Esas No: 2021/903
Karar No: 2022/3118
Karar Tarihi: 08.06.2022
Danıştay 10. Daire 2021/903 Esas 2022/3118 Karar Sayılı İlamı
Danıştay 10. Daire Başkanlığı 2021/903 E. , 2022/3118 K.Özet:
Danıştay 10. Dairesi, Diyarbakır'da terör örgütü tarafından öldürülen bir adamın ailesinin davalı idareden manevi tazminat taleplerini reddetti. Mahkeme, davacıların temyiz istemlerini reddetti ve Bölge İdare Mahkemesi kararını onadı. Kararda, davacıların can güvenliği nedeniyle emniyet tedbirleri alınması yönünde kolluk güçlerine herhangi bir başvuru yapmadığı ve olayın meydana gelmesinde davalı idarenin herhangi bir ihmal ve/veya kusurunun bulunmadığı belirtildi.

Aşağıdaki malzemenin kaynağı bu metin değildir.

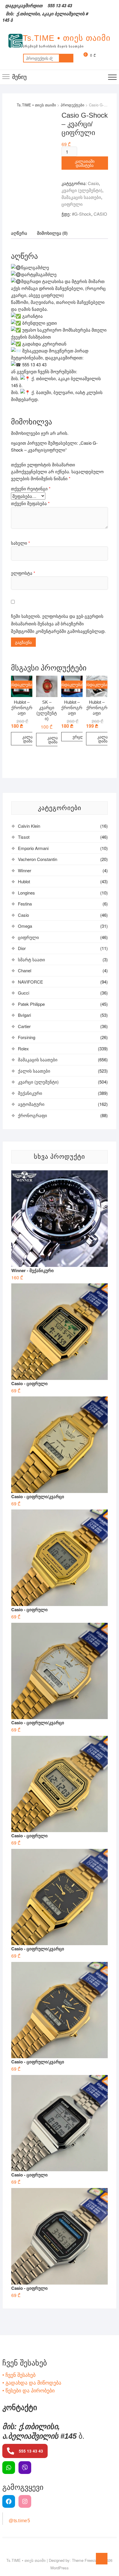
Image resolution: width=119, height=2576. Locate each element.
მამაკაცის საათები (81, 197)
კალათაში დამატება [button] (32, 739)
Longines (26, 893)
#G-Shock (81, 214)
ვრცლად (81, 737)
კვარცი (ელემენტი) (82, 190)
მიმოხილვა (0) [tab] (52, 233)
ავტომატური (31, 1104)
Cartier (24, 1026)
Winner (24, 870)
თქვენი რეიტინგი (31, 488)
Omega (25, 926)
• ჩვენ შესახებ (19, 2374)
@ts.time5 (19, 2520)
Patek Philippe (31, 1004)
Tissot (23, 837)
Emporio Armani (33, 848)
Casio (93, 183)
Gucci (23, 993)
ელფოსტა (23, 573)
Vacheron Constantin (37, 859)
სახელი (20, 543)
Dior (22, 948)
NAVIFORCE (30, 982)
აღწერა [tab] (19, 233)
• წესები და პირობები (28, 2390)
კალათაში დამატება (84, 163)
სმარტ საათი (31, 959)
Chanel (24, 970)
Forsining (26, 1037)
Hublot (24, 881)
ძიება (66, 58)
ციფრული (72, 204)
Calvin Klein (29, 826)
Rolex (23, 1048)
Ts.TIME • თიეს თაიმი (67, 38)
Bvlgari (24, 1015)
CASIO (100, 214)
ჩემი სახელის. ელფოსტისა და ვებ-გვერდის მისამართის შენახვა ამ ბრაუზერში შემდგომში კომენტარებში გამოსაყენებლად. (58, 623)
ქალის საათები (34, 1071)
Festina (25, 904)
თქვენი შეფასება (30, 503)
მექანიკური (30, 1093)
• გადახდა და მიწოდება (31, 2382)
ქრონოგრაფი (32, 1115)
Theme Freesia (84, 2560)
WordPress (59, 2568)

Kanunlar ise, İdari Yargılama Usulü Kanunu'nun 49. ve 50. maddeleriydi.
"İçtihat Metni"
T.C.
D A N I Ş T A Y
ONUNCU DAİRE
Esas No : 2021/903
Karar No : 2022/3118
TEMYİZ EDEN (DAVACILAR) : 1- ...
2- ...
3- ...
4- ...
5- ...
6- ...
7- ...
8- ...
9- ...
VEKİLLERİ : Av. ...
KARŞI TARAF (DAVALI) : ...Bakanlığı
VEKİLİ : ...
İSTEMLERİN_KONUSU : ... Bölge İdare Mahkemesi ... İdari Dava Dairesinin ... tarih ve E:... , K:... sayılı kararının temyizen incelenerek bozulması istenilmektedir.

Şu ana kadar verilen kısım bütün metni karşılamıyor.